Barossa Valley in Australia holds strong allure for food and wine aficionados on account of its fresh food produce and the finest wine offerings. Virginia in the US, a popular winery destination, is also being recognised for its nascent distilleries manufacturing some of the most exquisite whiskies. Other emerging whiskey and wine destinations are Mendoza, Argentina; Aegean Islands, Greece; California, Mexico; Baden-Baden, Germany; and Texas Hill Country, US. “Interestingly, we have seen a strong uptake for special interest tours from India’s Gen Y and equally so from our senior citizen Gen S clientele and ad hoc group of friends,” adds Phadkar. Though the interest for wine and whiskey trails is growing among a select segment of travellers, very few Indians opt for them as a standalone product. Most of them prefer combining these experiences with their regular holidays, as they believe in getting value for money.
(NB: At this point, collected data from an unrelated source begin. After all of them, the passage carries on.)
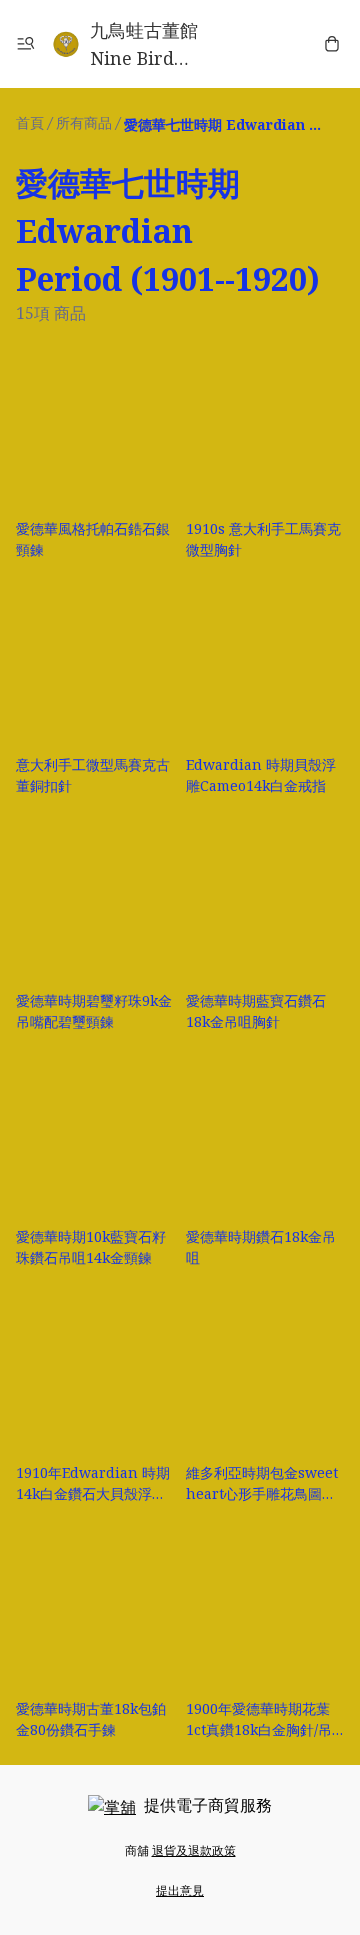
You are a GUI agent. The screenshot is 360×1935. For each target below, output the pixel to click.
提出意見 (180, 1890)
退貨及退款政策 (194, 1850)
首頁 (30, 122)
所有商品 (84, 122)
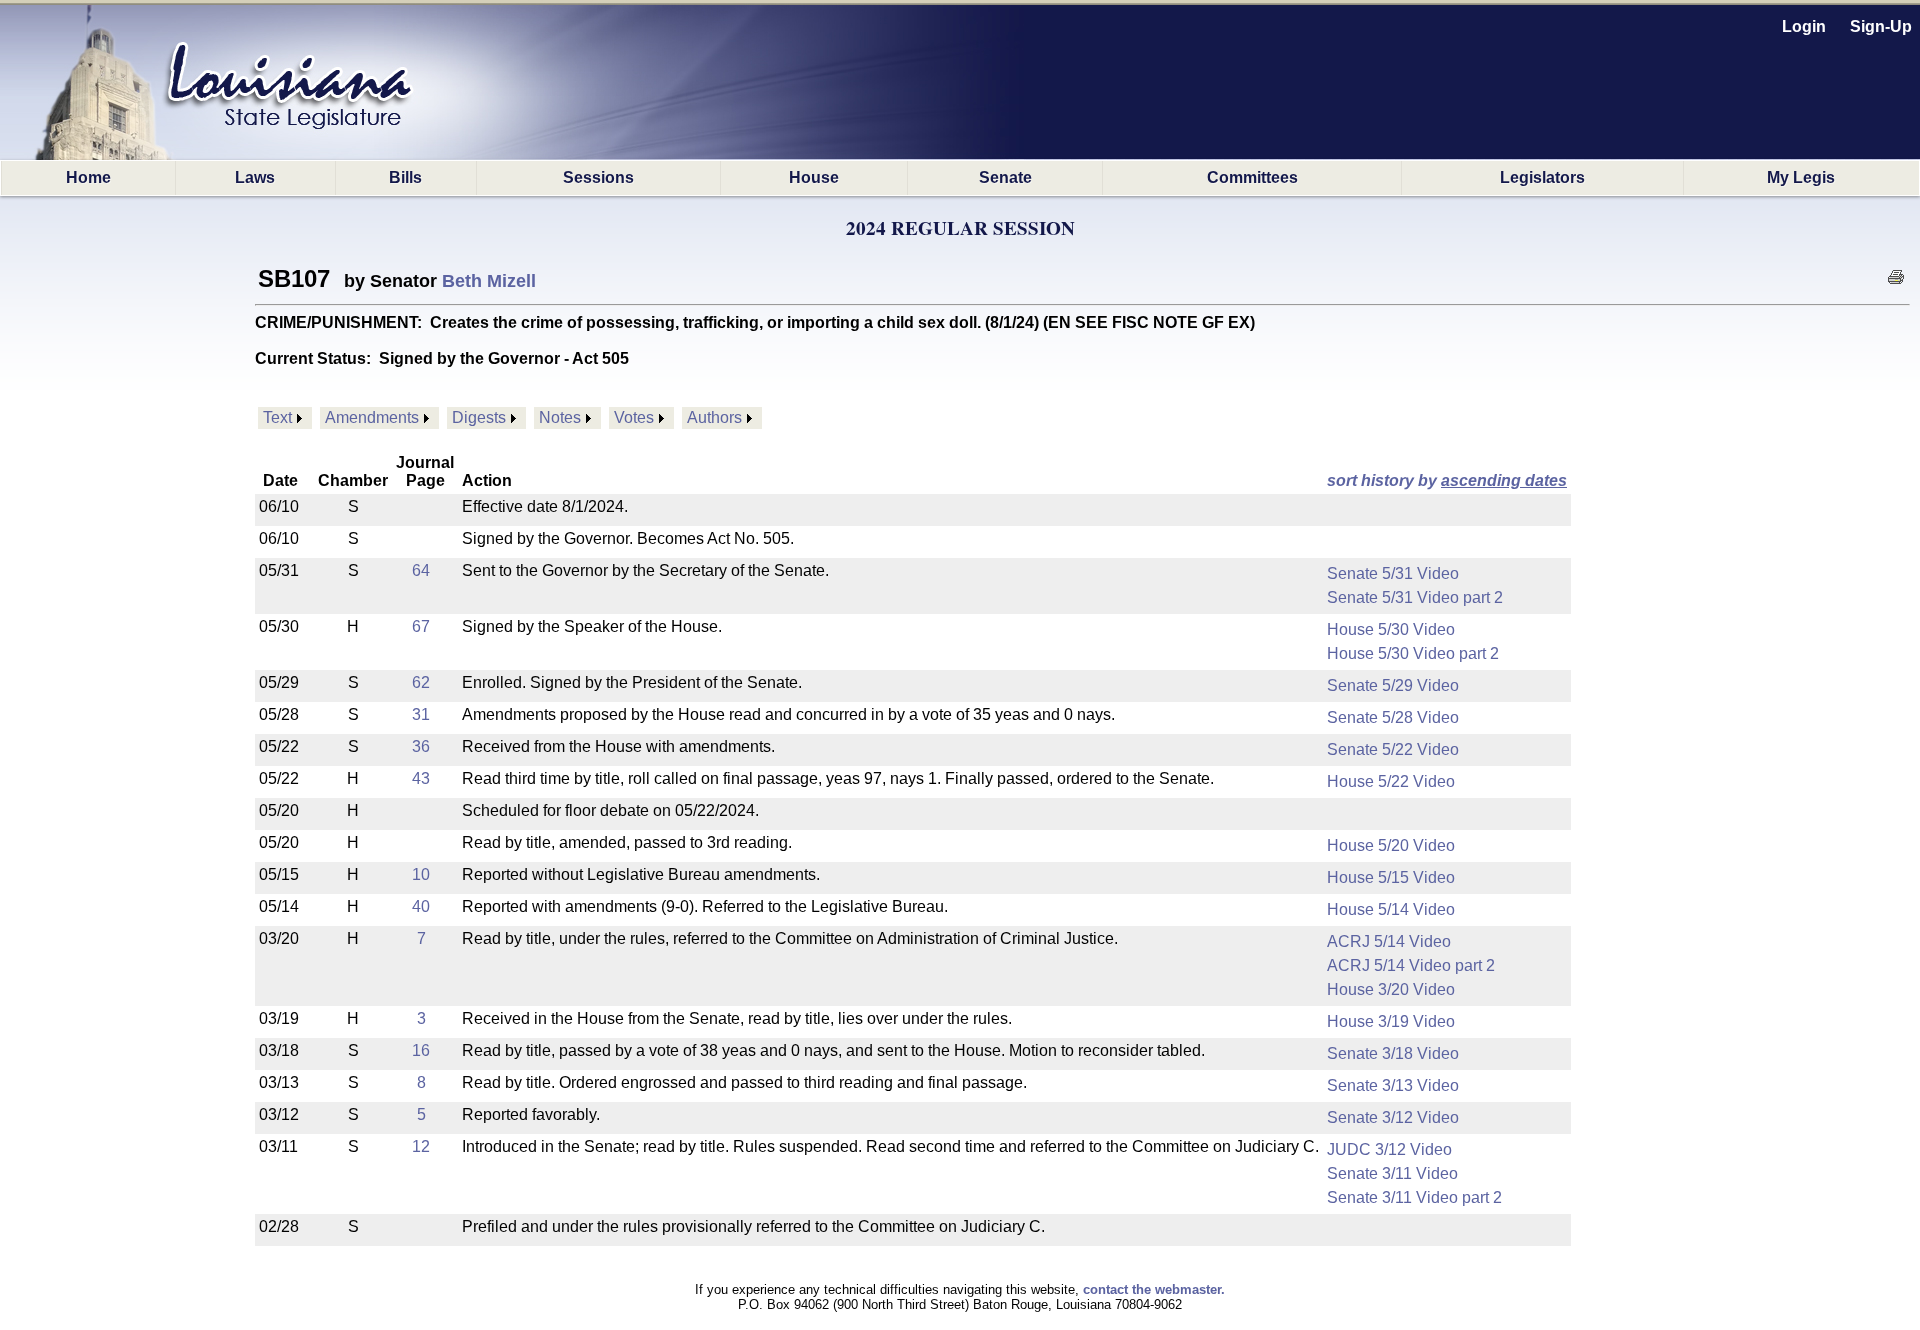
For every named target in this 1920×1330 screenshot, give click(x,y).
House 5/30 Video (1391, 629)
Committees (1252, 177)
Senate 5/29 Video (1393, 685)
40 (421, 906)
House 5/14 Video (1391, 909)
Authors (714, 417)
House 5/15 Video (1391, 877)
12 (421, 1146)
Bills (405, 177)
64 (421, 570)
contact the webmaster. (1154, 1289)
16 (421, 1050)
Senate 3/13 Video (1393, 1085)
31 (421, 714)
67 (421, 626)
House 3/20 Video (1391, 989)
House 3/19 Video (1391, 1021)
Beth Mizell (489, 281)
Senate (1005, 177)
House (814, 177)
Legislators (1542, 177)
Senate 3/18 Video (1393, 1053)
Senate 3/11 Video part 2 (1414, 1197)
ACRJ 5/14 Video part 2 (1411, 965)
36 (421, 746)
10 (421, 874)
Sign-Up (1881, 26)
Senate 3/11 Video (1392, 1173)
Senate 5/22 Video (1393, 749)
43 (421, 778)
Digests (479, 417)
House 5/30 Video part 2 (1413, 653)
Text (277, 417)
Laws (255, 177)
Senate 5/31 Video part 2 (1415, 597)
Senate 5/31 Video (1393, 573)
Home (88, 177)
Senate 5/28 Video (1393, 717)
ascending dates (1504, 480)
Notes (560, 417)
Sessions (598, 177)
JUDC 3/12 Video (1389, 1149)
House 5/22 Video (1391, 781)
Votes (634, 417)
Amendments (372, 417)
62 (421, 682)
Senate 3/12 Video (1393, 1117)
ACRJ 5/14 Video (1389, 941)
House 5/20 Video (1391, 845)
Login (1804, 26)
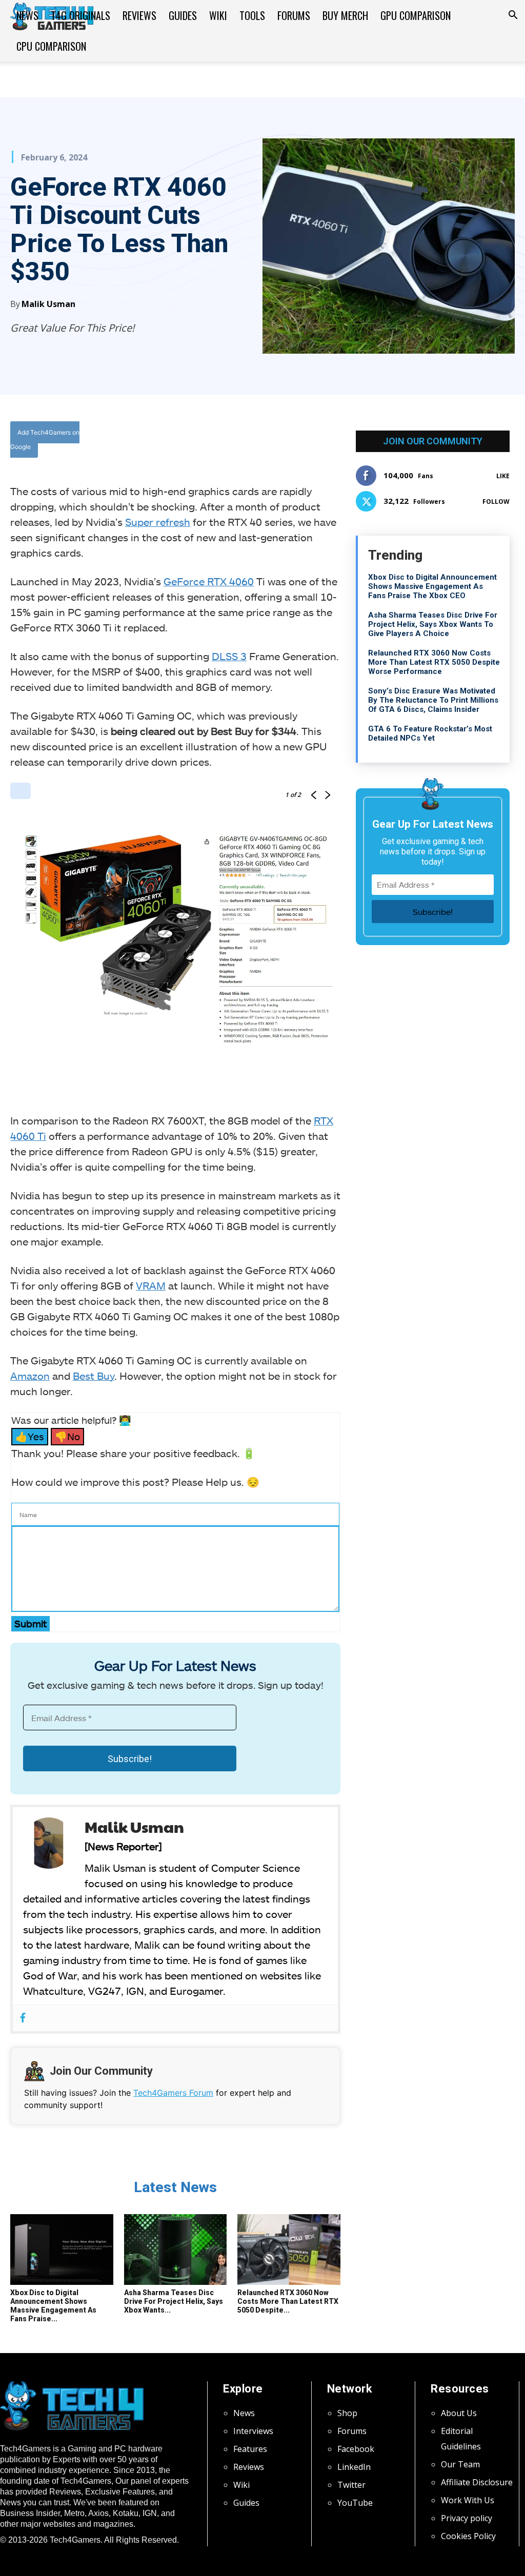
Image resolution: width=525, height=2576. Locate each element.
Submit (30, 1623)
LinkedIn (354, 2466)
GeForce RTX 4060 (209, 581)
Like (503, 476)
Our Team (460, 2464)
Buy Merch (345, 15)
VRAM (151, 1285)
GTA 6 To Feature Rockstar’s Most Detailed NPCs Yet (430, 733)
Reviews (139, 15)
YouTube (355, 2502)
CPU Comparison (51, 46)
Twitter (351, 2484)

With this category of tourism set to expand in the Indian market, travel agents are exploring the possibility of offering well-framed packages. “Indians opt for tours of winelands that are paired with activities such as harvesting, cultural heritage or gourmet experiences. We design tailormade Scottish, Italian and French holidays to suit their needs. We provide options such as self-driven whiskey and wine tours on request. Travellers can explore distilleries in Ireland, or can even plan a holiday that combines both Scotland and Ireland. We get a lot of queries for wine tourism in France and Italy, as these are more evolved and preferred destinations in this segment,” says Vishal Suri, chief executive officer, tour operating, Kuoni India.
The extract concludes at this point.